Deep neural networks (DNN) are those that feature a large number of hidden layers $L$. While there is no specific threshold over which a network is categorised as "deep", $L$ must be large enough to prevent the network from learning effectively with the traditional Backpropagation (BP) method and sigmoid activation functions.
In [74]:
import NeuralNetwork
import numpy as np
# Load Iris dataset
from sklearn import datasets as dset
import copy
iris = dset.load_iris()
# build network with 4 input, 1 output
nn = NeuralNetwork.MLP([4,4,4,4,1])
# keep original for further experiments
orig = copy.deepcopy(nn)
# Target needs to be divided by 2 because of the sigmoid, values 0, 0.5, 1
idat, itar = iris.data, iris.target/2.0
# regularisation parameter of 0.1
tcost = NeuralNetwork.MLP_Cost(nn, idat, itar, 0.1)
# Cost value for an untrained network
print("J(ini) = " + str(tcost))
# Train with numerical gradient, 50 rounds
# learning rate is 0.01
NeuralNetwork.MLP_Backprop(nn, idat, itar, 0.1, 50, 0.01)
The reason for this loss of learning ability is the nature of BP with sigmoids. BP propagates the derivative of the error backwards in order to apply the gradient descent rule to all the weights. Note that the derivation of the error, which makes use of the chain rule, involves a product with the derivative of the sigmoid activation function $g'(z)$, e.g., for the logistic function:
$g'(z) = g(z) (1- g(z))$
However, this only yields significant values around zero:
In [69]:
z = np.arange(-8, 8, 0.1)
g = NeuralNetwork.Sigmoid(z)
%matplotlib inline
import matplotlib.pyplot as plt
plt.figure()
plt.plot(z, g*(1.0-g), 'b-', label="g'(z)")

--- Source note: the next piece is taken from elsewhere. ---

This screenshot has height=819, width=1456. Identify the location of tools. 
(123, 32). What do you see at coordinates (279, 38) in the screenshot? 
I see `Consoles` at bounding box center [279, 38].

plt.legend(loc='upper left')
plt.xlabel('Input [z]')
plt.ylabel("Output [g']")
plt.title('Derivative of the logistic sigmoid activation function')
plt.show()
Therefore, after the error feedback has traversed several layers, the amount of knowledge tends to vanish by the time it reaches the initial layers (the farthest from the output).
In order to solve this issue, a rectifier function is used as the activation function:
$g(z) = \begin{cases} 0 & z < 0 \\ z & z \geq 0 \end{cases} $
the derivative of which is the step function:
$g'(z) = \begin{cases} 0 & z < 0 \\ 1 & z \geq 0 \end{cases} $
Now, the error feedback is no longer squeezed around zero and it may reach all the hidden units back to the input layer. This is the original success with Deep Learning.
There is a caveat with using ReLU, though. Given that this new activation function is no longer bounded, the values of the weights can get very large, causing the DNN to become unstable, and ultimately reaching saturation. In order to work aroud this issue it is advised to use very small weights, and also small learning rates.
In [73]:
# restore initial network
nn = copy.deepcopy(orig)
# reduce weights
for l in nn:
l*= 0.1
# regularisation parameter of 0.1
tcost = NeuralNetwork.MLP_Cost(nn, idat, itar, 0.1, af=NeuralNetwork.ReLU)
# Cost value for an untrained network
print("J(ini) = " + str(tcost))
# Train with numerical gradient, 50 rounds
# learning rate is 0.1
NeuralNetwork.MLP_Backprop(nn, idat, itar, 0.1, 50, 0.01, af=NeuralNetwork.ReLU)